The Place 3 Councilwoman received criticism last year after voting to not censure fellow Councilmember Kyle McAlister in response to racist remarks McAlister made on social media. But she stands by that decision, "We've all told jokes that in this day and age probably wouldn't fly and I just did not see any sense in censuring him for doing something that I've probably been guilty of myself,” she said.
Albus faces two challengers this time around: Anthony Jojola and Sheria Ford Davis. Both candidates entered the race for Abilene’s Place Three seat as political newcomers. And they are focused on getting minority groups and younger people involved in local government.
Challenger Anthony Jojola, who is 25 years old, launched his campaign to engage younger members of the community in leadership. Jojola says he wants to see more action from the city council to help lower middle class neighborhoods that get overlooked. "I just want to see my city change in ways that are going to benefit everybody. I'd like to put my thoughts toward plans to give them a better quality of life." Jojola says.
Jojola says City leaders did an acceptable job responding to COVID-19 based on the information they had early in the pandemic, but if he is elected he hopes to provide more support for local businesses to recover. "I did see local shops did close up for a while. I would just provide those additional funds. Make sure we're not putting our business owners in a difficult situation." Jojola says Abilene needs to find new sources of revenue that will help the city grow and prosper.
Sheria Ford Davis serves on the citizens advisory board for people with disabilities. After initial contact, Sheria Davis was unable to schedule an interview to give her views on Abilene’s government or her perspective on the race.
Meanwhile, Place 4 Councilmember Weldon Hurt faces no competition as he runs for re-election. He ran unopposed in 2017, when he took over the seat vacated by councilman Jay Hardaway. Hurt says he has enjoyed most of his first term, even with unforeseen challenges, and hopes to continue completing projects that benefit the city. "I don't really have an agenda. This community and city, and this area, has been so good to me. I just wanted to continue to give back another three years,” Hurt said.

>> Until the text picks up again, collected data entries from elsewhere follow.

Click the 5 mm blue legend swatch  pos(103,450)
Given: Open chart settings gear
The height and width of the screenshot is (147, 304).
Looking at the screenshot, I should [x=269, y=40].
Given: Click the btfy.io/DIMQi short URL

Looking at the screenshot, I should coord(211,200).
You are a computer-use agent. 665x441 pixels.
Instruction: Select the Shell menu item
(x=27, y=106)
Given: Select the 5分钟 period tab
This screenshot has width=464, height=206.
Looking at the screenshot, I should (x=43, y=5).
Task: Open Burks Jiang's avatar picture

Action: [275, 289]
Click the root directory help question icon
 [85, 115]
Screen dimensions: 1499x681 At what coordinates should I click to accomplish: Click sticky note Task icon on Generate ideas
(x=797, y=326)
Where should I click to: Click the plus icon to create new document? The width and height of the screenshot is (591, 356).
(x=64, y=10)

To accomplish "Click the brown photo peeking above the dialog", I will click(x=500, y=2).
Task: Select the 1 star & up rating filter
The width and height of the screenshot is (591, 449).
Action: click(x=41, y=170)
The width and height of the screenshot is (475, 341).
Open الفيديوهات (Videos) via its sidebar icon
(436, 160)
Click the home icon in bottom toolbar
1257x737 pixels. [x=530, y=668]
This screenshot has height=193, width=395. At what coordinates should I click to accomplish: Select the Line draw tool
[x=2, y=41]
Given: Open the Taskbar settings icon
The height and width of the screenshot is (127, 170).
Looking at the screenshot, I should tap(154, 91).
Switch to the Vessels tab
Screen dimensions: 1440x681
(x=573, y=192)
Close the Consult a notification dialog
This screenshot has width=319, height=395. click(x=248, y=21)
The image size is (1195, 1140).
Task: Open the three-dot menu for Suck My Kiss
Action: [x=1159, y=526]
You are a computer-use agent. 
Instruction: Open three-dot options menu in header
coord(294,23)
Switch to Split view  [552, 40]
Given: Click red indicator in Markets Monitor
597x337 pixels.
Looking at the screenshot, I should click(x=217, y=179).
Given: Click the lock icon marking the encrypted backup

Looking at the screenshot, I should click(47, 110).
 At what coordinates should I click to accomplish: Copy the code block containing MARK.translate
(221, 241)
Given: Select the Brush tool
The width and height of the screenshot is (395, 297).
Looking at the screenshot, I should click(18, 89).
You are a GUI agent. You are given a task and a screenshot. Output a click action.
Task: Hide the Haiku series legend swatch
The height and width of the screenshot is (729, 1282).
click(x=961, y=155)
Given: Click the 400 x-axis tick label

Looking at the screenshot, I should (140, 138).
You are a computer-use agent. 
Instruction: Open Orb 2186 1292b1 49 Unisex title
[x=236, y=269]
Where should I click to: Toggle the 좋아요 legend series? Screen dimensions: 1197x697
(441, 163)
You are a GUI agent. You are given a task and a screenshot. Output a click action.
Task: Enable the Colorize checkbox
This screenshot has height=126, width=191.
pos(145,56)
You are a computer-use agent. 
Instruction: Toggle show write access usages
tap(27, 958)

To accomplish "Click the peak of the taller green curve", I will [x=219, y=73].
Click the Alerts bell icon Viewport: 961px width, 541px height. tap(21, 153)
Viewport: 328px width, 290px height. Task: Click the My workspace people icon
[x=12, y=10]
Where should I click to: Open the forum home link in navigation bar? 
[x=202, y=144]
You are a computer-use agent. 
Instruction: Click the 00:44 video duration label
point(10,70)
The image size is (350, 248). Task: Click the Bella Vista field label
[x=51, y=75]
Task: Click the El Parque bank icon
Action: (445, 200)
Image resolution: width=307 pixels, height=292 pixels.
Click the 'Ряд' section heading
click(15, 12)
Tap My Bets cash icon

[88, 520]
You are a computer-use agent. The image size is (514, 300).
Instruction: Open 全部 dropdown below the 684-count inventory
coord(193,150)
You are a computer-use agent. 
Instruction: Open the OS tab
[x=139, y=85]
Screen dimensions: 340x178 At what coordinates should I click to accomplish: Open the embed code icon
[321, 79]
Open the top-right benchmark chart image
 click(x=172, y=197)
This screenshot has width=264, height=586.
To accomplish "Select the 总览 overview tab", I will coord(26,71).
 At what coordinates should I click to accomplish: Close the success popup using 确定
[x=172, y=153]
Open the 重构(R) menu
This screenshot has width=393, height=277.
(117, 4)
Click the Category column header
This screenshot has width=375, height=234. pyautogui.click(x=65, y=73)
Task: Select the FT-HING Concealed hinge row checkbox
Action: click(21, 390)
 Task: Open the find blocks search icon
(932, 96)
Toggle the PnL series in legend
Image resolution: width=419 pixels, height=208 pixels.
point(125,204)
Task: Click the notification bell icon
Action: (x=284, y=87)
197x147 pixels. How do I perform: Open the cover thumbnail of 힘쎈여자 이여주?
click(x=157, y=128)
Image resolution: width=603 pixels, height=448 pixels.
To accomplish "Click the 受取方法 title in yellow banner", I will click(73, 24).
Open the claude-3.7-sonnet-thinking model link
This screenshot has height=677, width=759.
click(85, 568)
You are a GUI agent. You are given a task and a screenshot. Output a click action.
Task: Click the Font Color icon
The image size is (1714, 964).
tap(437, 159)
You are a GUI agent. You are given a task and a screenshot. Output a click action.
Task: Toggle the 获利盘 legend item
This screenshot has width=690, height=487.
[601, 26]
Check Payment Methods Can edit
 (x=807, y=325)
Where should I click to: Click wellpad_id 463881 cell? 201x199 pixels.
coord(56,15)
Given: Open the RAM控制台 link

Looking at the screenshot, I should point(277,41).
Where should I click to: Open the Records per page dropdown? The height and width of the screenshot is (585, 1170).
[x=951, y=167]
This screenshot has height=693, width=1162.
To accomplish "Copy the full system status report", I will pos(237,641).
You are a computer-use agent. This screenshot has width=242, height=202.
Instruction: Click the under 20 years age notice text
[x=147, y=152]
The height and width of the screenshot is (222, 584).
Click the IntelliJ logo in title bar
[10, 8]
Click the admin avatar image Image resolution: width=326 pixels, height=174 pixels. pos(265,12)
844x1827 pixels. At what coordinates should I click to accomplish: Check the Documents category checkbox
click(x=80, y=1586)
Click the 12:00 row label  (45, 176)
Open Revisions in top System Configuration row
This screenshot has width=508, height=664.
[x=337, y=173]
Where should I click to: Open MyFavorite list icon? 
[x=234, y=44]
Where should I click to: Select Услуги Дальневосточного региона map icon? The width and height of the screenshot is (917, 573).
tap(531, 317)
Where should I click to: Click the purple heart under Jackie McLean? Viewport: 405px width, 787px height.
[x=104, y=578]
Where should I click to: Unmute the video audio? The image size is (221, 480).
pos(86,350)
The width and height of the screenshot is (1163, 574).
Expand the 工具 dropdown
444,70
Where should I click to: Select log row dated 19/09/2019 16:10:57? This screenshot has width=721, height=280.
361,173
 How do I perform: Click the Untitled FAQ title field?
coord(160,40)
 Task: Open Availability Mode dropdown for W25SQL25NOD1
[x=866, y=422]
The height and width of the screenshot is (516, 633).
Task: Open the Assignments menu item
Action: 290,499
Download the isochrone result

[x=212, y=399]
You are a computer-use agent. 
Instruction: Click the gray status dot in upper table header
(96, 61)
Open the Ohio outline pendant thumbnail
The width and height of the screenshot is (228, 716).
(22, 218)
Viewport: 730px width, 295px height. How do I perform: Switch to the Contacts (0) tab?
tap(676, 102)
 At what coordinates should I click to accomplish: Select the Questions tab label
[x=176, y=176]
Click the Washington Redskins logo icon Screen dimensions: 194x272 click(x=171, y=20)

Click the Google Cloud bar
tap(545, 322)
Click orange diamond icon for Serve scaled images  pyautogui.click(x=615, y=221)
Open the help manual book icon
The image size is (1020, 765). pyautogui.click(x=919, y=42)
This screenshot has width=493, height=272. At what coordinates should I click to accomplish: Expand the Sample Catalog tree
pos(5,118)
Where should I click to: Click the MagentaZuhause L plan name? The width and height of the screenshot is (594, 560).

Throughout the COVID-19 pandemic Hurt has been vocal about his opposition to Governor Greg Abbott's executive orders mandating face masks and restricting and closing certain businesses. Hurt says local leaders must be able to make decisions that are best for their communities. And he adds that Abilene revenue will likely be down by a total of five to six percent this year. "We have a lot of available jobs out there right now but we have people drawing unemployment and they are making more money by staying unemployed. Things that are out of our control in our region have really affected our unemployment." Hurt says after the election helping Abilene’s economy will be top priority. He says he looks forward to completing the downtown hotel project and working with the new police chief because, "changes are hard, but changes are good."
While Hurt’s seat is assured, we’ll find out Tuesday night whether there will be any changes coming to Abilene’s City Council chambers. Voters will decide among the incumbent Donna Albus and her challengers Anthony Jojola and Sheria Ford Davis in the Place Three city council race, and between Mayor Anthony Williams and his challenger Cynthia Alvidrez.
Abilene’s 15 polling locations will be open from 7 a.m. until 7 p.m on Election Day.